● Task requirements:
Could you edit the stretch of material from the line containing "by the sofa?" through the line containing "pos(371,977)" so that "boxed number" becomes "framed number", keeping everything else unchanged and returning only those lines?

-- Begin --

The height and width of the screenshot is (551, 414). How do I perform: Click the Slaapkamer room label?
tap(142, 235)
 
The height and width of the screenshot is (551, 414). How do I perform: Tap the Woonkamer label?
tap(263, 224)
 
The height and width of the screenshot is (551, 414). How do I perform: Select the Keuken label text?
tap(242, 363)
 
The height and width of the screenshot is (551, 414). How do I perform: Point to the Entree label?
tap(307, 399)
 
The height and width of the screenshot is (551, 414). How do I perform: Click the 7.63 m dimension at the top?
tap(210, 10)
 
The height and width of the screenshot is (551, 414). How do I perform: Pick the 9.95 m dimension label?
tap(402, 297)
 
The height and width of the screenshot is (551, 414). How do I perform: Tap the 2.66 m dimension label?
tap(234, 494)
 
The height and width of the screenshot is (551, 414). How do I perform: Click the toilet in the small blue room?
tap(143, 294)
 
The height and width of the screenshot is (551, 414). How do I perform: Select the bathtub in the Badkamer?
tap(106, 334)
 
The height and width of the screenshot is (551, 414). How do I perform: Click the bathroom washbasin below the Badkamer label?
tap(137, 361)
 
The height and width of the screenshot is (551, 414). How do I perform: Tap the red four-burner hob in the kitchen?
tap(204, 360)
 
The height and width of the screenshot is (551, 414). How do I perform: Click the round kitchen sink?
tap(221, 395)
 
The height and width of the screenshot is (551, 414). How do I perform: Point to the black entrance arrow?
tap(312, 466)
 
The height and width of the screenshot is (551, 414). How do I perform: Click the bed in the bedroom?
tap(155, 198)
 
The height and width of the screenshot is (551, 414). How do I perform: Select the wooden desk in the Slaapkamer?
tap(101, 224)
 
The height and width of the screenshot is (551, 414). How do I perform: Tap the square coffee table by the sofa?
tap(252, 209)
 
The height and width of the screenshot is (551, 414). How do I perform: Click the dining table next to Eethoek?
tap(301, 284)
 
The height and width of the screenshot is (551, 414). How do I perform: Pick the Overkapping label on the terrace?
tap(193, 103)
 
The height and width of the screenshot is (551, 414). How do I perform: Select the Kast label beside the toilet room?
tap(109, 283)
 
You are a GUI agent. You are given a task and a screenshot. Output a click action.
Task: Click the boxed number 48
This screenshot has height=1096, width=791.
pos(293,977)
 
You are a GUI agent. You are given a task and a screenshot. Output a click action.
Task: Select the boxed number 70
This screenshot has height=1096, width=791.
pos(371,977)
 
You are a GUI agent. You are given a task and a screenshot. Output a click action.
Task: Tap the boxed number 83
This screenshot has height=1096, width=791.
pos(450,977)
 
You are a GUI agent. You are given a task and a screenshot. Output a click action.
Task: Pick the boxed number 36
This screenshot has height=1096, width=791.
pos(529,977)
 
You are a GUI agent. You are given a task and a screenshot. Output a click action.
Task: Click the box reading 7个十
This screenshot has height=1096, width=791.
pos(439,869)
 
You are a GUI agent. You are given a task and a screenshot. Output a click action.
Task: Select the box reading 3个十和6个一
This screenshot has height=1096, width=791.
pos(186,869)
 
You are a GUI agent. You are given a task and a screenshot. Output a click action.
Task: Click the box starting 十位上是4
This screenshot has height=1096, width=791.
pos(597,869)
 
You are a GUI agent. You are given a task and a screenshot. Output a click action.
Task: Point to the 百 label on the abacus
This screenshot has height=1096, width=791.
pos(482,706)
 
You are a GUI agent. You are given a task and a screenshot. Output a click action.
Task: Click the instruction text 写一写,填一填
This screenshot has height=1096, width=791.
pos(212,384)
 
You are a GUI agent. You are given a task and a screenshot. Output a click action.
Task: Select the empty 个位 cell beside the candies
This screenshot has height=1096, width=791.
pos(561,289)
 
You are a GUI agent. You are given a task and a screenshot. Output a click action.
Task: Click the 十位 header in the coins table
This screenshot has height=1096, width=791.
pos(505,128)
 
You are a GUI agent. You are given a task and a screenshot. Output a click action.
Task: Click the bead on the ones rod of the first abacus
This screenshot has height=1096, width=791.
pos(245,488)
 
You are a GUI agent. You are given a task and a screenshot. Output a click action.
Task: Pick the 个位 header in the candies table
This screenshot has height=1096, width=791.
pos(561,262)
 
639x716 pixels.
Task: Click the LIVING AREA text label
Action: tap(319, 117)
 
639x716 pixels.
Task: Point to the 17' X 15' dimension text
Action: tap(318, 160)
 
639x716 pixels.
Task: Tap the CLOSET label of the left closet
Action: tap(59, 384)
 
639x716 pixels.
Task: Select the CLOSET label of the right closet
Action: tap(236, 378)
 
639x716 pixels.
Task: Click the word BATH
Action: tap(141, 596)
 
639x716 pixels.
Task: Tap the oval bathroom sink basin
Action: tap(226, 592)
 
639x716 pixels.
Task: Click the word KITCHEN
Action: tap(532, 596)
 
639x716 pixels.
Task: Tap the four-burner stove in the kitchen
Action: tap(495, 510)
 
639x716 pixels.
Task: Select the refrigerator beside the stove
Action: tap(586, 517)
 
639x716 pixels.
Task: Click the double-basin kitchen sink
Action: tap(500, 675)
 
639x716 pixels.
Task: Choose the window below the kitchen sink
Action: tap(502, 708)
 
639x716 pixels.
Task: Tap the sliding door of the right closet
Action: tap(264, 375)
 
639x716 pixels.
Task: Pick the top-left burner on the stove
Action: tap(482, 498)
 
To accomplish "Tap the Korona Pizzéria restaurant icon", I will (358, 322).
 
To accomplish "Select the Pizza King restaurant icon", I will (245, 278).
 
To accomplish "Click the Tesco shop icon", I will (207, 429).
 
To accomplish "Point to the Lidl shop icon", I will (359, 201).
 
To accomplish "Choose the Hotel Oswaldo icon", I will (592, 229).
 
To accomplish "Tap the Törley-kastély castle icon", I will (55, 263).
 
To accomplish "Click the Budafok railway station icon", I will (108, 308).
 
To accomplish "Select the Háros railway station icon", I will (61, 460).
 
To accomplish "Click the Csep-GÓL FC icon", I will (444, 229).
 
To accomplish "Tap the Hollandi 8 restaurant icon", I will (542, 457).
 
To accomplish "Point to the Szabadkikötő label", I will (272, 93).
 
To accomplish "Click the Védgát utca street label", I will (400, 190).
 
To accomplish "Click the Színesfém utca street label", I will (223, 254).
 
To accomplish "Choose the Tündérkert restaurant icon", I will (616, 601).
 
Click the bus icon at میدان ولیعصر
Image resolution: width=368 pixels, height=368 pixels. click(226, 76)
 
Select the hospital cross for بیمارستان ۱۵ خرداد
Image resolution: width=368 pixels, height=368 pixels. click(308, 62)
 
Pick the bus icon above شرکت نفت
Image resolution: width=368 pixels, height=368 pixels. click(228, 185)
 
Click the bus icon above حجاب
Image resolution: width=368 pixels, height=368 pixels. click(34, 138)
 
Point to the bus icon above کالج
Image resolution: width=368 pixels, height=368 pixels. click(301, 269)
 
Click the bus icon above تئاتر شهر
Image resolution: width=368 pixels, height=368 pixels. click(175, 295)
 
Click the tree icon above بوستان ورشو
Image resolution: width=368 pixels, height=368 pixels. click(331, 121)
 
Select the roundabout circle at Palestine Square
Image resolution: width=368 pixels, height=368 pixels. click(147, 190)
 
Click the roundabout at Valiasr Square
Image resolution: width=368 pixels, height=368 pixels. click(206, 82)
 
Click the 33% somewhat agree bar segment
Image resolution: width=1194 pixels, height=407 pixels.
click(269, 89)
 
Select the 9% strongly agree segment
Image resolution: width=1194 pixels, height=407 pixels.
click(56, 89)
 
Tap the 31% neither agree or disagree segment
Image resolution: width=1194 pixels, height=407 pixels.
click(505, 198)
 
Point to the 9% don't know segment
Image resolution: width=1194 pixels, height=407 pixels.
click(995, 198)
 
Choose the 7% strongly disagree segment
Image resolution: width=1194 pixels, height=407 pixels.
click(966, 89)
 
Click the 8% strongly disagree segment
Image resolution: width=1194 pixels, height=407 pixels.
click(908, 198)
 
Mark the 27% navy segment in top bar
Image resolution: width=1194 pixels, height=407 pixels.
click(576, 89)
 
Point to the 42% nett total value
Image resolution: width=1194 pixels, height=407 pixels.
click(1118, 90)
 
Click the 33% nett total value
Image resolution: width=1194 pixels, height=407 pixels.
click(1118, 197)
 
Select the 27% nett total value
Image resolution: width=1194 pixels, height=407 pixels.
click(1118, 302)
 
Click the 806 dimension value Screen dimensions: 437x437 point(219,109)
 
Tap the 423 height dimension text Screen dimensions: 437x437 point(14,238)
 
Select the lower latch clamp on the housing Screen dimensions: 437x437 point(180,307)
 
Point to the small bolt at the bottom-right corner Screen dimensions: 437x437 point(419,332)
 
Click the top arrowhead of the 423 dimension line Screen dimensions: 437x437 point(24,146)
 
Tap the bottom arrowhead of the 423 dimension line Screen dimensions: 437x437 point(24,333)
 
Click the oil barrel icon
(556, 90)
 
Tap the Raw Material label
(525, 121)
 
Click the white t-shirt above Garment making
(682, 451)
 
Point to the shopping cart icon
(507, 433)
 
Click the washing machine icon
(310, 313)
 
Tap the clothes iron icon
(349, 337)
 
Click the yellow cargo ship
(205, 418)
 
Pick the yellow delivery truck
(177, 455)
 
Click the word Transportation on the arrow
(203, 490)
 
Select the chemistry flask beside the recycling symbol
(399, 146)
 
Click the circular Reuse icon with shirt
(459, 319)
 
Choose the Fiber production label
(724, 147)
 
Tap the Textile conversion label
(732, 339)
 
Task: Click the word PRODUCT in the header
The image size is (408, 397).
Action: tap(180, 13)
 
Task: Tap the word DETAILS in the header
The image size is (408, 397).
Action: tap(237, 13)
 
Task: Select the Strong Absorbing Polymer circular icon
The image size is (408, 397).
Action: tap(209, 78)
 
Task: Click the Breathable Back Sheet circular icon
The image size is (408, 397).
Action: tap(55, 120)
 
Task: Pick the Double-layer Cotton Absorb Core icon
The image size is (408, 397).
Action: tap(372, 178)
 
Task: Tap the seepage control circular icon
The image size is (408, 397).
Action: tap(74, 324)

-- End --

● Task response:
The height and width of the screenshot is (551, 414). How do I perform: Tap the square coffee table by the sofa?
tap(252, 209)
 
The height and width of the screenshot is (551, 414). How do I perform: Click the dining table next to Eethoek?
tap(301, 284)
 
The height and width of the screenshot is (551, 414). How do I perform: Pick the Overkapping label on the terrace?
tap(193, 103)
 
The height and width of the screenshot is (551, 414). How do I perform: Select the Kast label beside the toilet room?
tap(109, 283)
 
You are a GUI agent. You are given a task and a screenshot. Output a click action.
Task: Click the framed number 48
This screenshot has height=1096, width=791.
pos(293,977)
 
You are a GUI agent. You are given a task and a screenshot. Output a click action.
Task: Select the framed number 70
This screenshot has height=1096, width=791.
pos(371,977)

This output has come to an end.